_WHAT IS REQUIRED_.
Echo the records from the line containing "The height and" to the line containing "Action: 411,109", both included, and leave the pictures out of your answer.

_RECORDS FOR THE EXERCISE_.
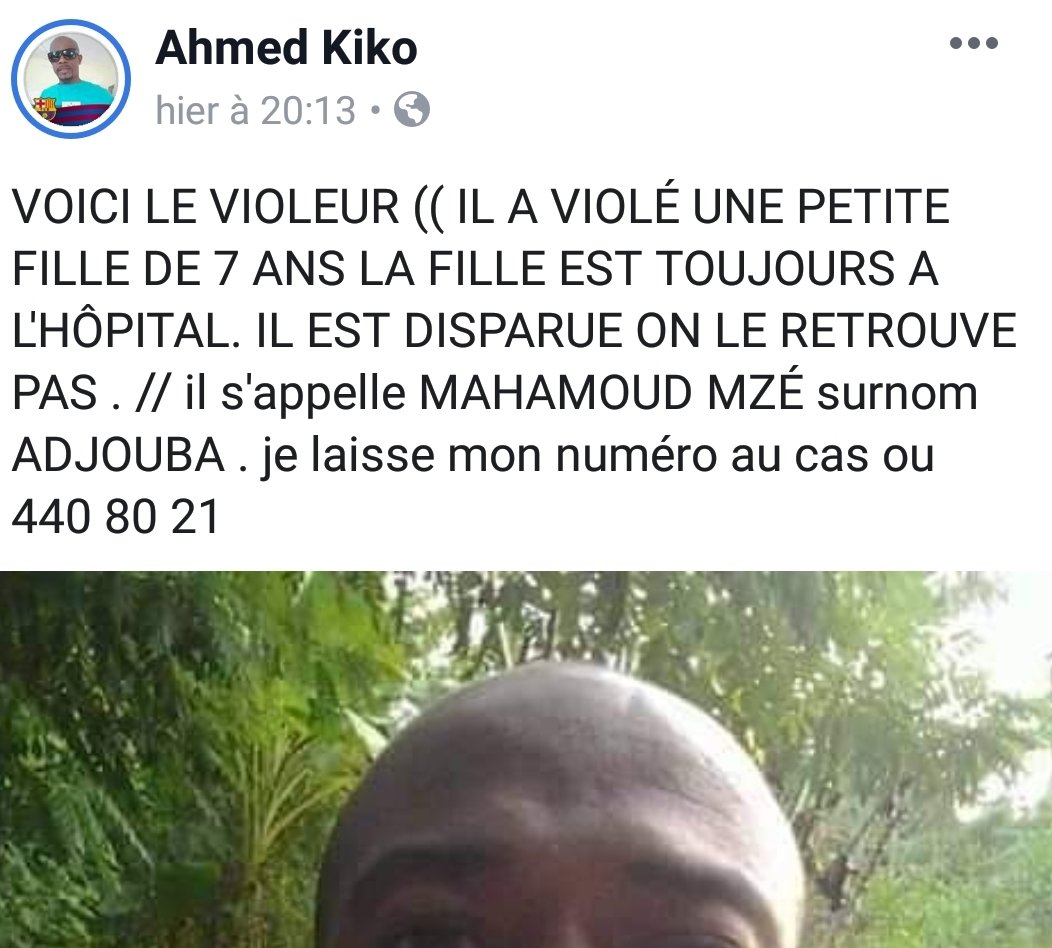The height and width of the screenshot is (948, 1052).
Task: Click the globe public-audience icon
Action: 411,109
---
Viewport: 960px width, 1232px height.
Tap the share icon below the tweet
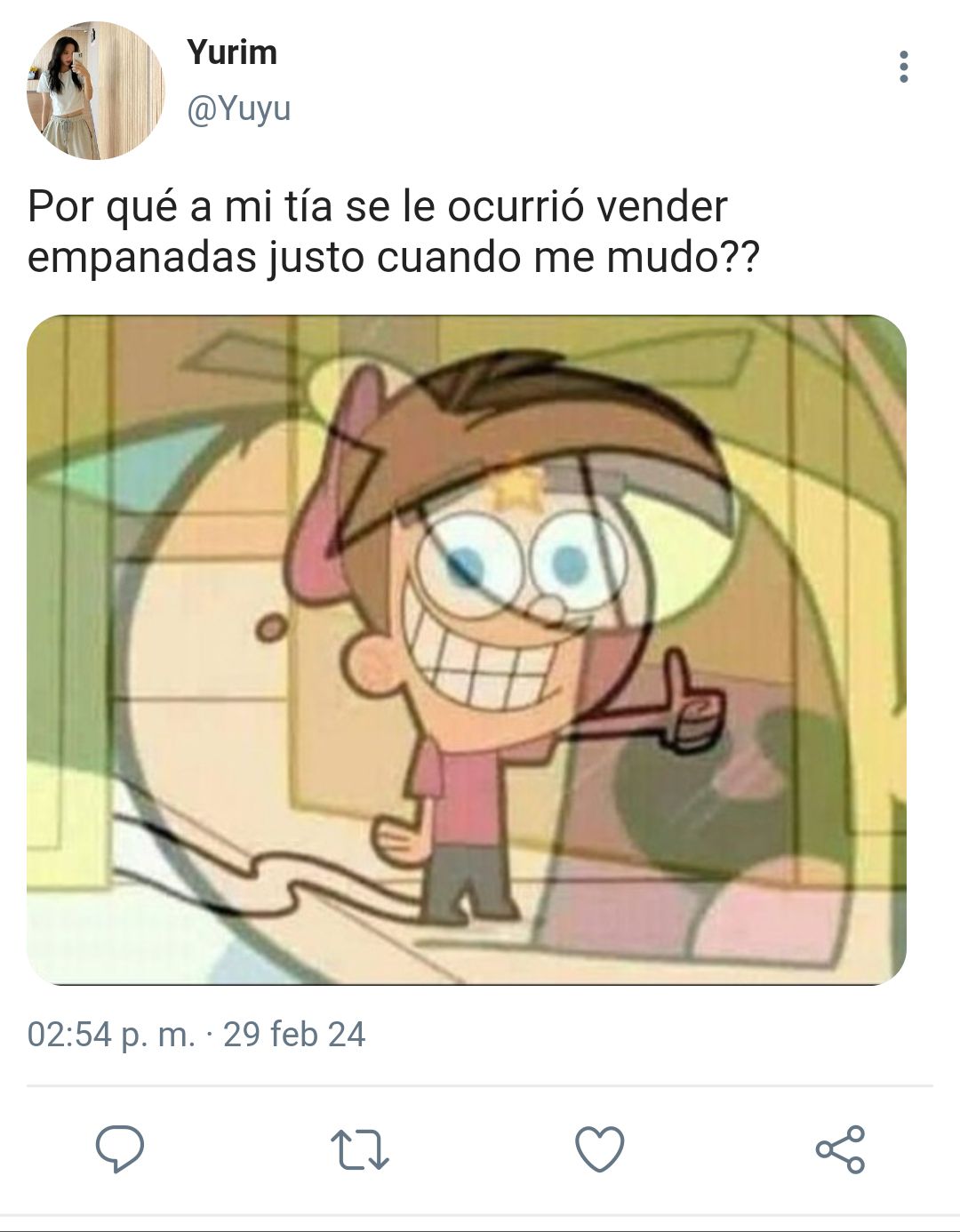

_RESULT BELOW_.
The height and width of the screenshot is (948, 1052).
Task: Click the globe public-audience icon
Action: 411,109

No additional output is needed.